Besondere Zollvorschriften

Die Einfuhr von Devisen nach Usbekistan ist in unbeschränkter Höhe möglich. Übersteigt der Wert der eingeführten Devisen 2.000 US-Dollar, muss über die Deviseneinfuhr bei der Einreise eine Zollerklärung in zweifacher Ausfertigung ausgefüllt werden. Das Formular -Zollerklärung- gibt es neben der russischen Version auch in englischer Sprache, bisweilen allerdings nur auf besondere Nachfrage.
Bei der Einreisekontrolle sollten Reisende darauf achten, eines der beiden ausgefüllten Zollerklärungsformulare abgestempelt wieder zurück zu erhalten. Dieses Exemplar muss bei der Ausreise auf Verlangen vorgezeigt werden, anderenfalls muss mit Problemen bei der Ausreise gerechnet werden.
Bei Ausreise ist eine Überschreitung der Summe der bei Einreise eingeführten Devisen nur unter Vorlage einer Bestätigung der Zentralbank der Republik Usbekistan oder einer bevollmächtigten Bank möglich. Falsche Angaben werden in der Regel mit Geldstrafe geahndet. In Einzelfällen ist es zu einer Verzögerung der Ausreise, auch um mehrere Tage, gekommen.

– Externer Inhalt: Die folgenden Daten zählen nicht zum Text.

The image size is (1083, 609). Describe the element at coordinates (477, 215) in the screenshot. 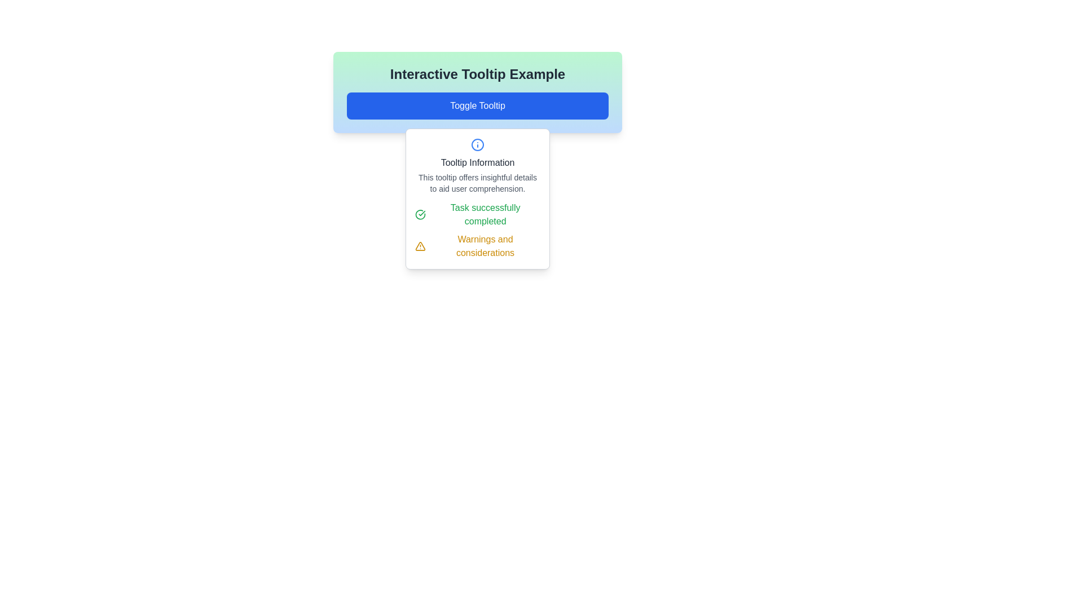

I see `the surrounding area of the Status message with a green checkmark icon indicating 'Task successfully completed'` at that location.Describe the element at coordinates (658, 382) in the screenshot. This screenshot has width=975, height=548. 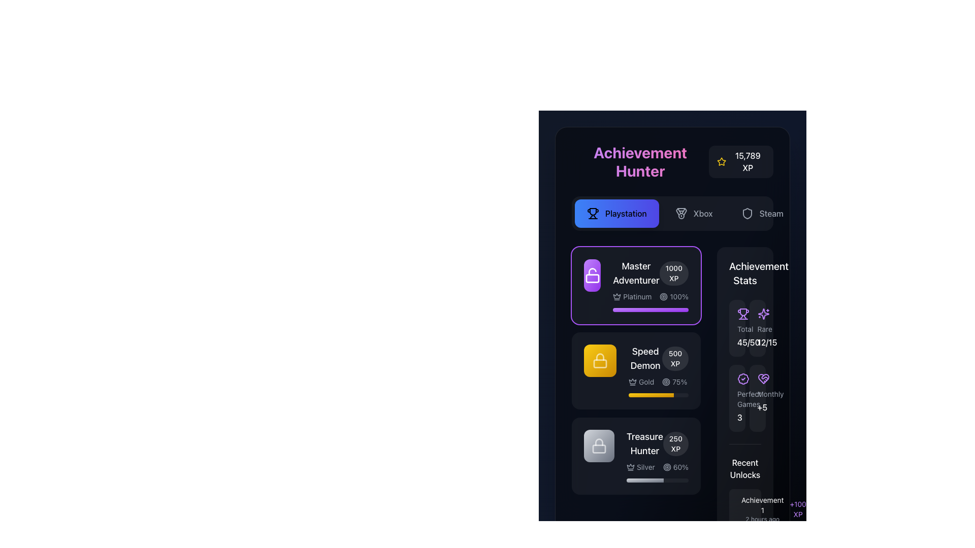
I see `the textual and iconographic label component that includes a crown icon and the text 'Gold', along with a target icon and '75%', located below the 'Speed Demon' title and to the left of the percentage progress bar` at that location. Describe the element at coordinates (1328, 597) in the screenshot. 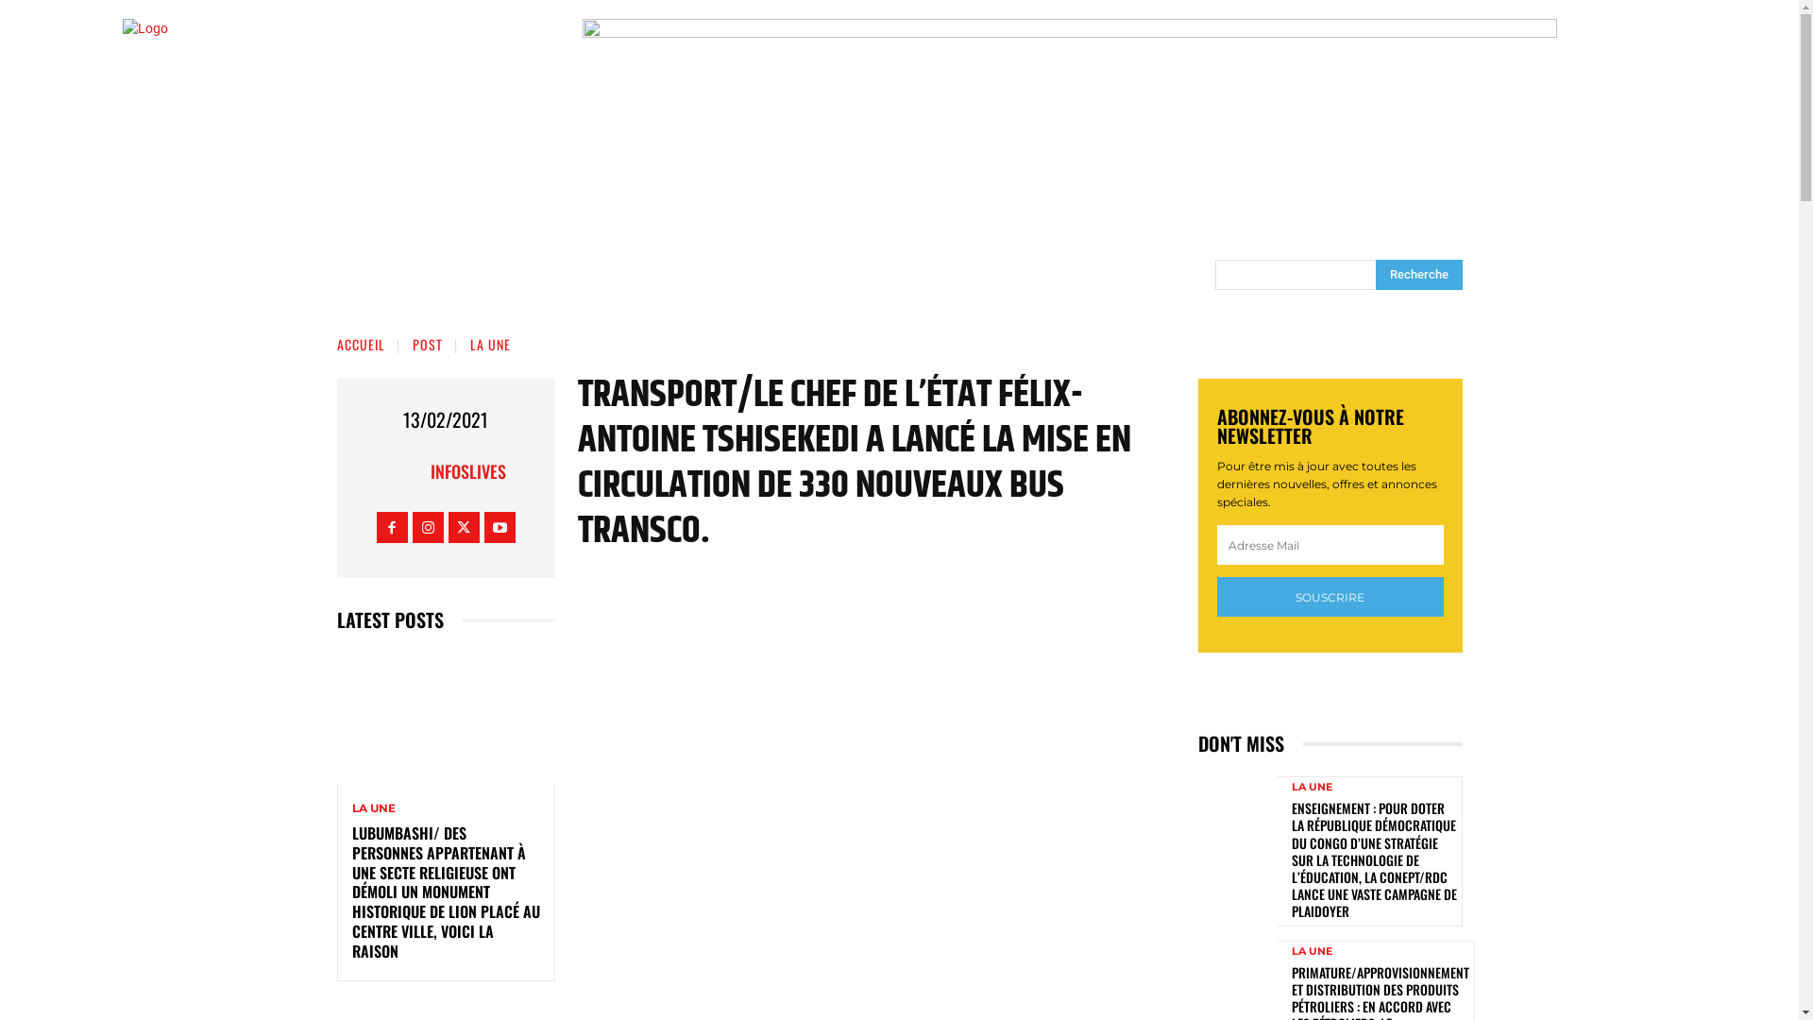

Ohne Vorlage der Einreise-Zollerklärung ist bei Ausreise ein Mitführen von Devisen nicht gestattet. Bewahren Sie daher die Einreise-Zollerklärung gut auf.

Es bestehen die international üblichen Ein- bzw. Ausfuhrverbote (Drogen, Waffen) sowie die international übliche Begrenzung der Einfuhr von Tabak und Alkohol. Die Ausfuhr von Antiquitäten (älter als 75 Jahre) ist verboten.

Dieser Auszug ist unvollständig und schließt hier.